Well - we could start another whole long page of "what is
happiness" discussions. But we left it as something that both will let the
other know where the journey to happiness led to.
Interesting question again: this Friday, I was having a
chat with one of my colleagues on "the weekend". For him, getting home, and
getting a hug from his 3 year old daughter - that was heaven. That was what
the weekend was about. With me it's about kicking back, surfing the net,
reading my backlog of books and magazines, e-mails to keep in touch, lunch and
dinner with pals. Life is definitely very different if you are not a family
man!
***********
Speaking of which, I still remember the challenge my
colleague Linda threw at me just after we had both finished the 40 days of
"The Purpose Driven Life". She looked at me and said, "I had a son to raise,
and still have to finish putting him through college. What's after this?
More of the same? What's your excuse for doing what you're doing?" I
suppose in many ways it's true: there isn't any obligation as such. There is
sometimes a silly loyalty to certain people - get real, I will find it
difficult to be loyal to anything as amorphous as a company. (We are all nuts
and bolts of a company, and will be replaced once we outlive our usefulness.)
There's also fear of change and the unknown: let's get real - I've been very
well corrupted by filthy lucre. Thinking about giving it all up is a tad bit
difficult. Logic says I can and should, and in some ways I can, but ...
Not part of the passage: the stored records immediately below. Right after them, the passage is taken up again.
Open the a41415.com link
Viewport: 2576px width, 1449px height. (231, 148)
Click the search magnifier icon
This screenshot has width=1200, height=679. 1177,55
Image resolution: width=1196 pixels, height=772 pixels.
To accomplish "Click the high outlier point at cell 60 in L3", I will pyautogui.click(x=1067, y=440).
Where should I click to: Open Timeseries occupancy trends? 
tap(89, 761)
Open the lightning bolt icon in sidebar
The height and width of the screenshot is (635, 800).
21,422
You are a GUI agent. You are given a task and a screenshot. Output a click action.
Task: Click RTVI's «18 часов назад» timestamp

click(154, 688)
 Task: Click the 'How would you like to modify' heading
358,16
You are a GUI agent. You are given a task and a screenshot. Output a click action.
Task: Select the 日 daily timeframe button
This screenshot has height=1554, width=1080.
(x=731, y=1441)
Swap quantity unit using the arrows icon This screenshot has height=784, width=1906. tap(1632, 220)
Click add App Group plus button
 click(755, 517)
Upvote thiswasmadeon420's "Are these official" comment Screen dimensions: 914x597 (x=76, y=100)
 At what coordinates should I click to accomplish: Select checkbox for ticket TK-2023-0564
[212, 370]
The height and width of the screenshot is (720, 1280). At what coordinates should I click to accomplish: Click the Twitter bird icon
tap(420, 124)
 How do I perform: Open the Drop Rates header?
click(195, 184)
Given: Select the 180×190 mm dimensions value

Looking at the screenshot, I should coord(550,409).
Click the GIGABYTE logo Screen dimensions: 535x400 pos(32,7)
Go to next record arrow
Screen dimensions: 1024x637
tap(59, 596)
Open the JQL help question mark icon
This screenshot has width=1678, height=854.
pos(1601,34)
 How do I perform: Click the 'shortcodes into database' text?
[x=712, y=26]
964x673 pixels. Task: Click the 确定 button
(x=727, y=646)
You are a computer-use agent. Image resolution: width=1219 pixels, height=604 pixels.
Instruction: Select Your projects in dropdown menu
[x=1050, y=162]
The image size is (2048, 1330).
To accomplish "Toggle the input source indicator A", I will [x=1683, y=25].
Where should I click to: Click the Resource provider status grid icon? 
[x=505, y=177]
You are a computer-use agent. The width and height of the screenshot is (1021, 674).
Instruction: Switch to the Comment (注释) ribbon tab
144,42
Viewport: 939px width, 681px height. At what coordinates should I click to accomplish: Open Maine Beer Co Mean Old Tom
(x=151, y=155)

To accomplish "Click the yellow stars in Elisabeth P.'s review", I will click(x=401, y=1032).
hmmm.. definitely something to work out!
*********
I ended my long trip back down memory lane with a trip back
to St John's College, with whom I am taking a distance learning theology
course. It was a great weekend workshop, which somehow put a few ideas in my
mind, and a few ideas out of it. What I do need to do, after speaking to the
Director of the programme, is to pull my socks up and just finish the last 2
assignments and get on with the blooming course!